On the following play, he slung a left-handed pass across the court to Tyrese Proctor in the corner, who promptly connected for three points. On the next, the ACC Rookie of the Year had his moment, pickpocketing senior guard Armaan Franklin and cruising up the open court for the slam. In a flash, Virginia was right back where it started, trailing 43-32.
The Cavaliers made one last rally, narrowing the Duke lead to six points on another McKneely triple. This time, Roach was there to stop it, driving for the layup and the foul. The free throw to follow made it 52-43 Blue Devils with 2:38 on the clock, putting an unofficial seal on the Blue Devils’ monumental win.
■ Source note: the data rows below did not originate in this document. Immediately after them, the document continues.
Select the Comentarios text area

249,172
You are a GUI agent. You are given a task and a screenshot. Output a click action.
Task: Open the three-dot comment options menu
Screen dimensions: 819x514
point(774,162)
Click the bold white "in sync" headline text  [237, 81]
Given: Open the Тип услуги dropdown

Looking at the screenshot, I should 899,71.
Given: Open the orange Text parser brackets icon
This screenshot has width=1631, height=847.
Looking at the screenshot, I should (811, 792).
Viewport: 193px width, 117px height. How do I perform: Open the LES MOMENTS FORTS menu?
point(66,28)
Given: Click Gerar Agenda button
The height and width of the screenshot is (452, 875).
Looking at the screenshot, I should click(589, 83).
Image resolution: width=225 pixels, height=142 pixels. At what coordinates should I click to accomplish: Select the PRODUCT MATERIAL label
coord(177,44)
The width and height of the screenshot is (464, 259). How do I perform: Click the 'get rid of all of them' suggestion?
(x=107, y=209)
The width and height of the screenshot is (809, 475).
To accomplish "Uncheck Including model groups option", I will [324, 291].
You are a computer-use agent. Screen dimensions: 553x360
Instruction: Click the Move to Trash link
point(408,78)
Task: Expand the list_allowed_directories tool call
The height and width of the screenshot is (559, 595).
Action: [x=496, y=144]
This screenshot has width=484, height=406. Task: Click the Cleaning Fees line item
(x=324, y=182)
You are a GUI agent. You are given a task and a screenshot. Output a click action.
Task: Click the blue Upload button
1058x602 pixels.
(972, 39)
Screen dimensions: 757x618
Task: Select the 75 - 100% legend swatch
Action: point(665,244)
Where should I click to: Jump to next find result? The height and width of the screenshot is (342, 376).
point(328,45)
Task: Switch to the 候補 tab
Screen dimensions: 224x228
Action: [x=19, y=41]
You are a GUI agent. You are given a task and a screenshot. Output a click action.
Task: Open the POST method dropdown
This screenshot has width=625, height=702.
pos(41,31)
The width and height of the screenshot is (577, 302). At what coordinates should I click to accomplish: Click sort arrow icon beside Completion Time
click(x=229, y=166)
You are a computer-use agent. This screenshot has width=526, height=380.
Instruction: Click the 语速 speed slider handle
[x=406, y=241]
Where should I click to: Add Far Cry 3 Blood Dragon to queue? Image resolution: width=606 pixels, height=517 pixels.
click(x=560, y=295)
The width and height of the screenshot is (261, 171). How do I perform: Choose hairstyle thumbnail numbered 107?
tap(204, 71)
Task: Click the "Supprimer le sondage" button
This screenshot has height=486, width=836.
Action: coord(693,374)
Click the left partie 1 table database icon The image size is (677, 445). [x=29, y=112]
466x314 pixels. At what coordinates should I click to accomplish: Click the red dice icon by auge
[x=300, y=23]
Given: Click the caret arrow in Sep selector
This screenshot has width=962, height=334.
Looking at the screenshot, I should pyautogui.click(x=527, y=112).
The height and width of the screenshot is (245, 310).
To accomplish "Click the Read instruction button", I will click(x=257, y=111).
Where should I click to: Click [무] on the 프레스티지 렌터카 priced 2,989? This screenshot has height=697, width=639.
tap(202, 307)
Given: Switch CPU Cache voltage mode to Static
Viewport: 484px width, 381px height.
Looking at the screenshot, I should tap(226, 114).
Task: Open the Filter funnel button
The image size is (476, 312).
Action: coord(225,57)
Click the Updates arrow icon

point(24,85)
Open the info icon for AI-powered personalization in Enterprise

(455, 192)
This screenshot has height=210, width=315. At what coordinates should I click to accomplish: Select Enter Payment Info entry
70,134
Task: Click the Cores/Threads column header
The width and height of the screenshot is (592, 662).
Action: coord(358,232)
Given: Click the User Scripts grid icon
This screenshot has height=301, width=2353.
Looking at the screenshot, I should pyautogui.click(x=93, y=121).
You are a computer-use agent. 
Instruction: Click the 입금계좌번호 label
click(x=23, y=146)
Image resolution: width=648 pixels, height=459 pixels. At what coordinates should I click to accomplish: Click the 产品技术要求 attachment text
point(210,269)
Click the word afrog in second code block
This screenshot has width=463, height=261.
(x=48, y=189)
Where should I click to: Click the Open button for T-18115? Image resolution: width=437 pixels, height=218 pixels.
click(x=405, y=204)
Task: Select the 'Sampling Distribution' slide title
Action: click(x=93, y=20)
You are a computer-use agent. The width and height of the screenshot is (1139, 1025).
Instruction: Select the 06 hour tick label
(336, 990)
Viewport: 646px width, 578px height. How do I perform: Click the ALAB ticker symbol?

Virginia dictated the pace out of the gates, holding onto the ball for long possessions and forcing the Blue Devils deep into the shot clock on the other end. But it was Duke that took the early lead, pushing the pace where it could to score the contest’s first six points before Franklin’s corner 3-pointer put the Cavaliers on the board at the 16:40 mark.
That same snail’s pace persisted deep into the half, with any and all scoring coming sparingly as Duke never looked back after Roach’s opening bucket. Virginia’s offense sputtered out completely for a scoreless stretch of 5:28 before the break, with the Cavaliers only responding after a Filipowski drive gave the Blue Devils a 22-11 lead with two minutes on the clock.
When the halftime buzzer sounded, the Blue Devils headed to the locker room with a 24-17 lead. Virginia’s 17 points were the least Duke has allowed in the opening frame this season, and the Blue Devils’ 24 points only narrowly topped their previous low of 22 first-half points from a blowout January loss at N.C. State.
Veteran guard Kihei Clark was notably absent throughout, entering the half with two points and finishing just 1-of-9 from the field for six points. His struggle was largely representative of the Cavaliers’ hardships on the offensive end, which lessened but never fully disappeared.
Filipowski continued his torrid stretch early Friday night, burying a wing three with 12:45 to play in the first to give Duke its largest lead yet and ignite an 11-point first half. The freshman, who finished with zero points in Duke’s February loss to the Cavaliers and centered on the controversial final play of regulation, set the scoring pace from start to finish.
Duke’s win also marks a significant milestone for its first-year head coach. In claiming the conference tournament crown, as he did twice in a Duke uniform in 2009 and 2010, Scheyer becomes the first to do so as both a player and head coach. He also enters the history books as the third first-year head coach to triumph at the event, joining Duke’s Vic Bubas (1960) and North Carolina’s Bill Guthridge (1998).
While the Blue Devils were all but ensured an at-large bid to the NCAA tournament prior to Saturday, their championship win makes them an automatic qualifier for the Big Dance. Their exact seeding fate will be determined during Sunday’s selection show at 6 p.m.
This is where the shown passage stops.